=== INSTRUCTIONS FOR THE TASK ===
Nothing but the lines from the line with "(+39) 070 4525833 (819, 16)" through the end of the data is to be copied, and each is to be copied exactly.

=== PROVIDED ENTRIES ===
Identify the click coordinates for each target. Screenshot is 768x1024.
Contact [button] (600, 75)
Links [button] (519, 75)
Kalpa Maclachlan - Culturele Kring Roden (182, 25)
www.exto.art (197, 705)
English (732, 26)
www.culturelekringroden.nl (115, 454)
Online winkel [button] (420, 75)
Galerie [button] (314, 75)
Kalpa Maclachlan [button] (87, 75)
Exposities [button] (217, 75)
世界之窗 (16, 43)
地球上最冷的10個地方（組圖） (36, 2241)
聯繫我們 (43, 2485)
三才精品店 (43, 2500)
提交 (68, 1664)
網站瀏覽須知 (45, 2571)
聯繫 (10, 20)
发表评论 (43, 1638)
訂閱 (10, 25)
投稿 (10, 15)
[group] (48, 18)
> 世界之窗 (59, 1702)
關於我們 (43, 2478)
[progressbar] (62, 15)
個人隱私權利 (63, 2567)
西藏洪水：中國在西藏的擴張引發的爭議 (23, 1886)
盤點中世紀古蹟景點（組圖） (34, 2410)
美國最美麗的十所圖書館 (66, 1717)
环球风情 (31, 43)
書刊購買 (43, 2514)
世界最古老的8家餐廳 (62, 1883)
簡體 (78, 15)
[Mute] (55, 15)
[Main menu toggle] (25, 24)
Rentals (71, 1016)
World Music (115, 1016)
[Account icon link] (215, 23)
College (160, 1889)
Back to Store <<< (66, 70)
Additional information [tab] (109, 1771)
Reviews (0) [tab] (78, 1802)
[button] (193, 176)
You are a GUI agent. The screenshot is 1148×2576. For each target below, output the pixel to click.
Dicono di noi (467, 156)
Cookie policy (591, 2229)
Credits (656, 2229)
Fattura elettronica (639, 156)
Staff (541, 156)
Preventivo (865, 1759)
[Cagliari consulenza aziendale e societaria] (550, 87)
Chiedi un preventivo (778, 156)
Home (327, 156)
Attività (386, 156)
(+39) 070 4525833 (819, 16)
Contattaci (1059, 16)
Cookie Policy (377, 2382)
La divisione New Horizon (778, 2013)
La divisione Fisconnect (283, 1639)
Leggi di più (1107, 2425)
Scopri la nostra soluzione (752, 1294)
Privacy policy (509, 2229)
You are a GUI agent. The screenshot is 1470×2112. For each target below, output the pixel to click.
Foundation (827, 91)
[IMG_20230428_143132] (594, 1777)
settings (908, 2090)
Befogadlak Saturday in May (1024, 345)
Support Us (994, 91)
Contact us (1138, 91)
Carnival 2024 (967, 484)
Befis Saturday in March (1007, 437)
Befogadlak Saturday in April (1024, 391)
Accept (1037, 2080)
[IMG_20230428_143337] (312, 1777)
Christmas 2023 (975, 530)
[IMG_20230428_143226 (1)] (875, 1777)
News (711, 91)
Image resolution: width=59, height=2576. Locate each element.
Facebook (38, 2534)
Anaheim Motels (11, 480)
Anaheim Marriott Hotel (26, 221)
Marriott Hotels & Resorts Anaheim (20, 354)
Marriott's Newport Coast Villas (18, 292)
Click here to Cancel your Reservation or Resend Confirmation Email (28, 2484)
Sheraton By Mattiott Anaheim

=== EXPECTED OUTPUT ===
(+39) 070 4525833 (819, 16)
Contattaci (1059, 16)
Cookie Policy (377, 2382)
La divisione New Horizon (778, 2013)
La divisione Fisconnect (283, 1639)
Leggi di più (1107, 2425)
Scopri la nostra soluzione (752, 1294)
Privacy policy (509, 2229)
You are a GUI agent. The screenshot is 1470×2112. For each target below, output the pixel to click.
Foundation (827, 91)
[IMG_20230428_143132] (594, 1777)
settings (908, 2090)
Befogadlak Saturday in May (1024, 345)
Support Us (994, 91)
Contact us (1138, 91)
Carnival 2024 (967, 484)
Befis Saturday in March (1007, 437)
Befogadlak Saturday in April (1024, 391)
Accept (1037, 2080)
[IMG_20230428_143337] (312, 1777)
Christmas 2023 (975, 530)
[IMG_20230428_143226 (1)] (875, 1777)
News (711, 91)
Image resolution: width=59, height=2576. Locate each element.
Facebook (38, 2534)
Anaheim Motels (11, 480)
Anaheim Marriott Hotel (26, 221)
Marriott Hotels & Resorts Anaheim (20, 354)
Marriott's Newport Coast Villas (18, 292)
Click here to Cancel your Reservation or Resend Confirmation Email (28, 2484)
Sheraton By Mattiott Anaheim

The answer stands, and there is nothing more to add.